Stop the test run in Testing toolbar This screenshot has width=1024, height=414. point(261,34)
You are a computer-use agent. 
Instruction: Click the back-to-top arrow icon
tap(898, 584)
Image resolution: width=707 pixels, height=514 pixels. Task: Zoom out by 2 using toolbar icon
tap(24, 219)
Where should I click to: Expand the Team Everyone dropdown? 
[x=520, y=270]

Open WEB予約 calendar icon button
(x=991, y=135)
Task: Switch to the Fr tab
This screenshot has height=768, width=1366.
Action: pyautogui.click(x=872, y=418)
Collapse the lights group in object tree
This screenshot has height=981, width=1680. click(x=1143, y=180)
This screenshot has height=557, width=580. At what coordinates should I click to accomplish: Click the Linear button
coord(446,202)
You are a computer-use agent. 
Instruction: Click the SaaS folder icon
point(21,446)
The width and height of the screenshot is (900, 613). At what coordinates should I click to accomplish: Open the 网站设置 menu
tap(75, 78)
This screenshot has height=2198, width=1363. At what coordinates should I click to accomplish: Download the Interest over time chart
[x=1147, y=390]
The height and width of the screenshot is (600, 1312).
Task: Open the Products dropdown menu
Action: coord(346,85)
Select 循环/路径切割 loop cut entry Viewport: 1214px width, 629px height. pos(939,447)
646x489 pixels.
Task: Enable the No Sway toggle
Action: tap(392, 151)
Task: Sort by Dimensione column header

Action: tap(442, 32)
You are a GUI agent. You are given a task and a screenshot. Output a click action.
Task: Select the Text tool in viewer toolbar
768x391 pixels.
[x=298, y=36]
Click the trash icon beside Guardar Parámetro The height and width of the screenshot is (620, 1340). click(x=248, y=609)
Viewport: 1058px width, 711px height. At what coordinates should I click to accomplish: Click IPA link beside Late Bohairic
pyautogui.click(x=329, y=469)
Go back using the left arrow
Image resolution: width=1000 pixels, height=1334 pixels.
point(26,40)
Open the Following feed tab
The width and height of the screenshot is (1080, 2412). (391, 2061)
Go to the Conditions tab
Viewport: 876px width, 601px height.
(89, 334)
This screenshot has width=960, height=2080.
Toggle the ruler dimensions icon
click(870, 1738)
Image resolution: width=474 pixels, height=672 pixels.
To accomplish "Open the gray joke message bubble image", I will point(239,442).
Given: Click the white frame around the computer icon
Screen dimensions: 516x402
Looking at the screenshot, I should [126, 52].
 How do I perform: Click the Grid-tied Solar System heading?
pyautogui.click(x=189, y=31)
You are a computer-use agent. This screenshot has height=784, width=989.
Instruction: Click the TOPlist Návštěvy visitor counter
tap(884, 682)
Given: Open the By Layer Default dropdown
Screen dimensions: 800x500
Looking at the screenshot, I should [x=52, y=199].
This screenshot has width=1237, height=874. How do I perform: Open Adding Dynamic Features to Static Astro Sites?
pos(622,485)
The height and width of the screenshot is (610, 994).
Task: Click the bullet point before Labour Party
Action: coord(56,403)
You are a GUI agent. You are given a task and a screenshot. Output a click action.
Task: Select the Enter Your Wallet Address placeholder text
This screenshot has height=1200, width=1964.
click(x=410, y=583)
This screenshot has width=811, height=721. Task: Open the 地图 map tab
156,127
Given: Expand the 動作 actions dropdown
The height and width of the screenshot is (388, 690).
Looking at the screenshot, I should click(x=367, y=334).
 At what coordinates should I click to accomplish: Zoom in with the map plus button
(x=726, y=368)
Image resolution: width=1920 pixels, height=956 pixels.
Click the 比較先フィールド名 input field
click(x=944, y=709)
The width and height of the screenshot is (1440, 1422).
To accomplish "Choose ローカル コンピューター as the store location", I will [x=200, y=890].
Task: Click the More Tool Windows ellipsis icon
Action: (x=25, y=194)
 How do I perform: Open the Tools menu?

※

- GOAL OF THE EXERCISE: Please give the records again exactly as they are.

- SOLUTION TO THIS EXERCISE:
Stop the test run in Testing toolbar This screenshot has width=1024, height=414. point(261,34)
You are a computer-use agent. 
Instruction: Click the back-to-top arrow icon
tap(898, 584)
Image resolution: width=707 pixels, height=514 pixels. Task: Zoom out by 2 using toolbar icon
tap(24, 219)
Where should I click to: Expand the Team Everyone dropdown? 
[x=520, y=270]

Open WEB予約 calendar icon button
(x=991, y=135)
Task: Switch to the Fr tab
This screenshot has height=768, width=1366.
Action: pyautogui.click(x=872, y=418)
Collapse the lights group in object tree
This screenshot has height=981, width=1680. click(x=1143, y=180)
This screenshot has height=557, width=580. At what coordinates should I click to accomplish: Click the Linear button
coord(446,202)
You are a computer-use agent. 
Instruction: Click the SaaS folder icon
point(21,446)
The width and height of the screenshot is (900, 613). At what coordinates should I click to accomplish: Open the 网站设置 menu
tap(75, 78)
This screenshot has height=2198, width=1363. At what coordinates should I click to accomplish: Download the Interest over time chart
[x=1147, y=390]
The height and width of the screenshot is (600, 1312).
Task: Open the Products dropdown menu
Action: coord(346,85)
Select 循环/路径切割 loop cut entry Viewport: 1214px width, 629px height. pos(939,447)
646x489 pixels.
Task: Enable the No Sway toggle
Action: tap(392, 151)
Task: Sort by Dimensione column header

Action: tap(442, 32)
You are a GUI agent. You are given a task and a screenshot. Output a click action.
Task: Select the Text tool in viewer toolbar
768x391 pixels.
[x=298, y=36]
Click the trash icon beside Guardar Parámetro The height and width of the screenshot is (620, 1340). click(x=248, y=609)
Viewport: 1058px width, 711px height. At what coordinates should I click to accomplish: Click IPA link beside Late Bohairic
pyautogui.click(x=329, y=469)
Go back using the left arrow
Image resolution: width=1000 pixels, height=1334 pixels.
point(26,40)
Open the Following feed tab
The width and height of the screenshot is (1080, 2412). (391, 2061)
Go to the Conditions tab
Viewport: 876px width, 601px height.
(89, 334)
This screenshot has width=960, height=2080.
Toggle the ruler dimensions icon
click(870, 1738)
Image resolution: width=474 pixels, height=672 pixels.
To accomplish "Open the gray joke message bubble image", I will point(239,442).
Given: Click the white frame around the computer icon
Screen dimensions: 516x402
Looking at the screenshot, I should [126, 52].
 How do I perform: Click the Grid-tied Solar System heading?
pyautogui.click(x=189, y=31)
You are a computer-use agent. This screenshot has height=784, width=989.
Instruction: Click the TOPlist Návštěvy visitor counter
tap(884, 682)
Given: Open the By Layer Default dropdown
Screen dimensions: 800x500
Looking at the screenshot, I should [x=52, y=199].
This screenshot has width=1237, height=874. How do I perform: Open Adding Dynamic Features to Static Astro Sites?
pos(622,485)
The height and width of the screenshot is (610, 994).
Task: Click the bullet point before Labour Party
Action: coord(56,403)
You are a GUI agent. You are given a task and a screenshot. Output a click action.
Task: Select the Enter Your Wallet Address placeholder text
This screenshot has height=1200, width=1964.
click(x=410, y=583)
This screenshot has width=811, height=721. Task: Open the 地图 map tab
156,127
Given: Expand the 動作 actions dropdown
The height and width of the screenshot is (388, 690).
Looking at the screenshot, I should click(x=367, y=334).
 At what coordinates should I click to accomplish: Zoom in with the map plus button
(x=726, y=368)
Image resolution: width=1920 pixels, height=956 pixels.
Click the 比較先フィールド名 input field
click(x=944, y=709)
The width and height of the screenshot is (1440, 1422).
To accomplish "Choose ローカル コンピューター as the store location", I will [x=200, y=890].
Task: Click the More Tool Windows ellipsis icon
Action: (x=25, y=194)
 How do I perform: Open the Tools menu?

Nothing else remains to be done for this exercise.